La restriction calorique, le stress thermique et d'autres formes légères de stress cellulaire prolongent la durée de vie chez de nombreux organismes. Les mécanismes moléculaires de ces réponses au stress restent encore incomplètement cartographiés. Des chercheurs viennent d'identifier une étape jusque-là négligée dans ce processus.
L'attention se porte sur de petits fragments d'ARN produits lorsque l'ARN de transfert (ARNt) est coupé. Les molécules d'ARNt traduisent le code génétique en protéines. Sous l'effet du stress, une enzyme appelée DIS-3 coupe certains ARNt et génère ce qu'on appelle des moitiés d'ARNt.
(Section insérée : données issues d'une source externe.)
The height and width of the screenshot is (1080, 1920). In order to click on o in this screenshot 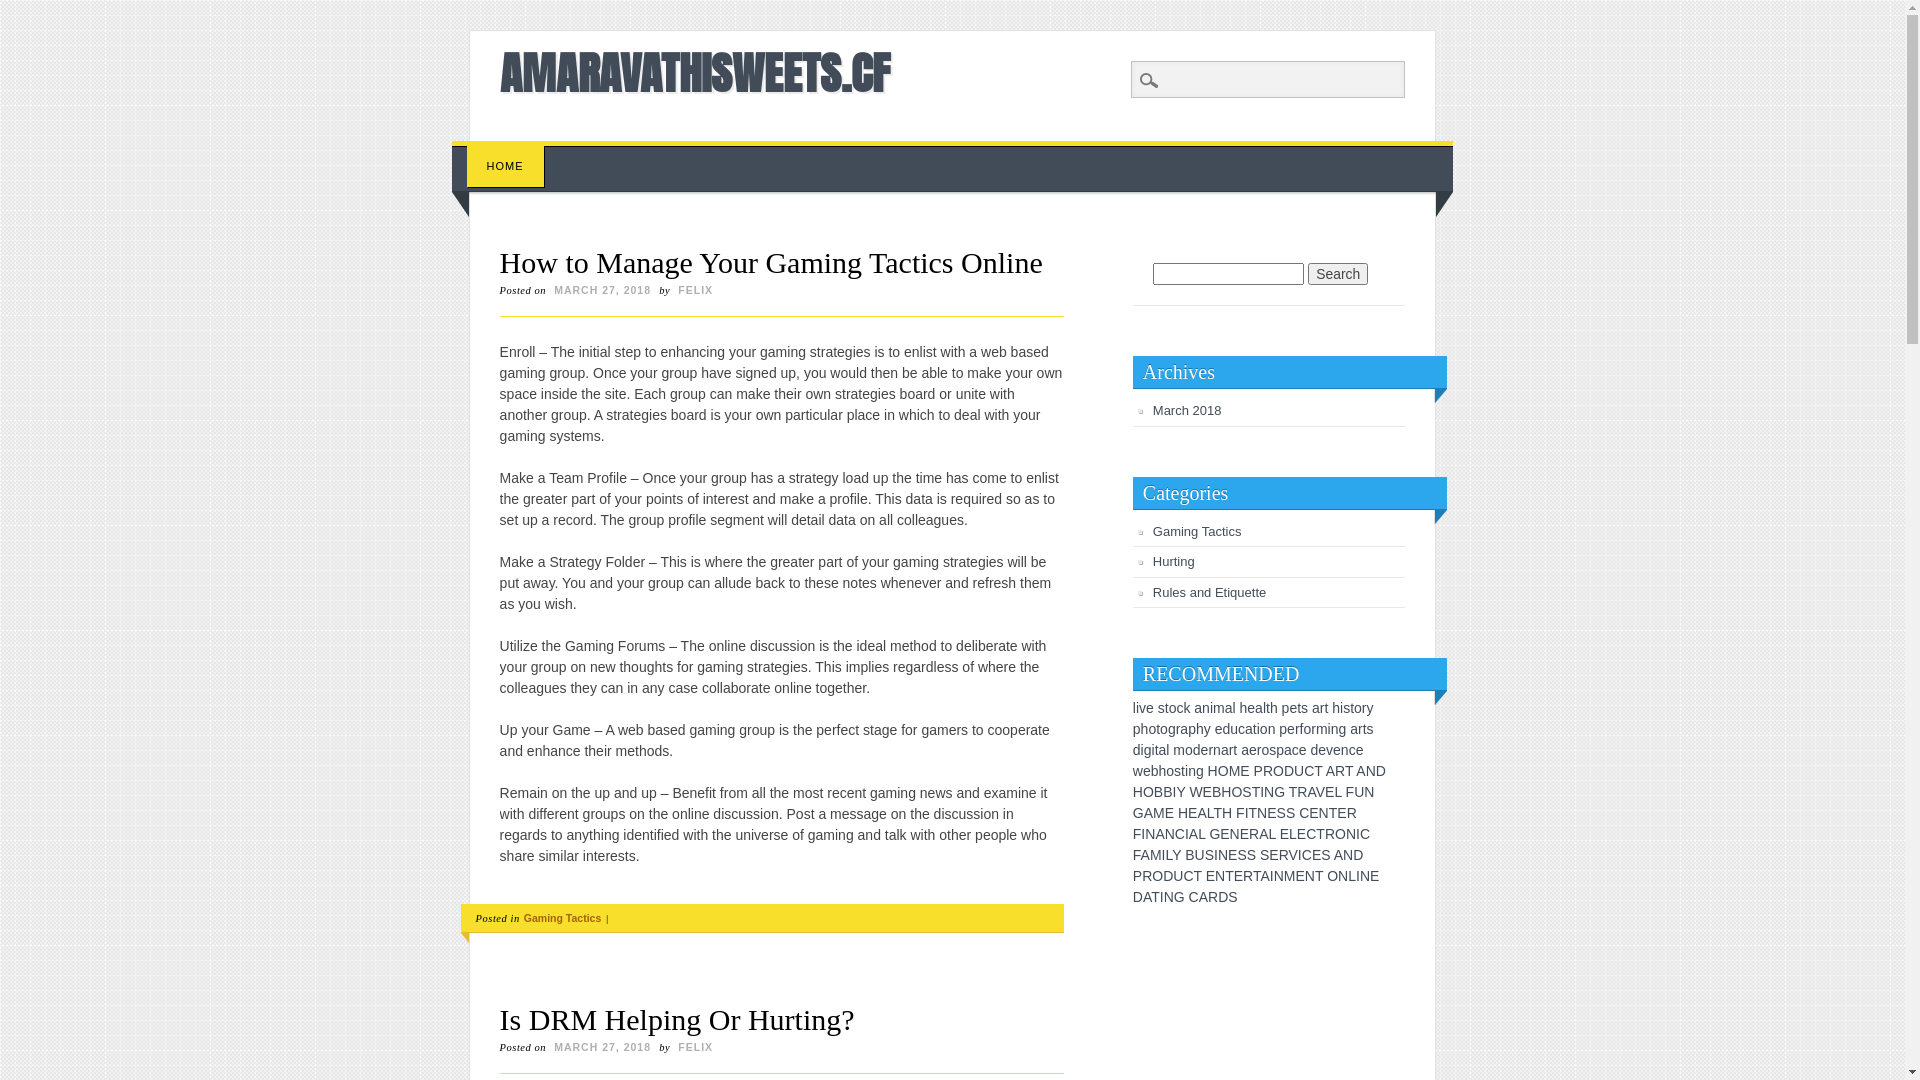, I will do `click(1173, 708)`.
Les chercheurs ont montré qu'une moitié d'ARNt spécifique, désignée 5′-tRH-Gln, est indispensable aux effets de prolongation de vie liés à la restriction alimentaire. Ils l'ont établi par des expériences génétiques sur le ver rond Caenorhabditis elegans, un organisme modèle courant en recherche sur le vieillissement. Les résultats sont publiés dans Nature Communications.
Moins de production de protéines, vie plus longue
Le fragment ralentit la vitesse à laquelle les cellules fabriquent des protéines. Cela peut sembler contre-productif, mais ce frein temporaire à la synthèse des protéines laisse aux cellules le temps d'éliminer les éléments endommagés. Le fragment active aussi un facteur de transcription appelé SKN-1, dont l'équivalent humain intervient dans la réponse au stress et la régulation de la longévité.
Du ver à la cellule humaine
Une seconde observation élargit la portée de l'étude. Chez les mammifères, une moitié d'ARNt apparentée, 5′-tRH-Cys, contribue à ralentir la sénescence cellulaire, c'est-à-dire le processus par lequel une cellule cesse de se diviser sans pour autant mourir. Cela suggère un mécanisme conservé au cours de l'évolution. Des recherches supplémentaires seront nécessaires pour déterminer si ce mécanisme peut être exploité à des fins thérapeutiques chez l'humain. En l'état, il constitue une piste mécanistique solide pour la biologie de la longévité.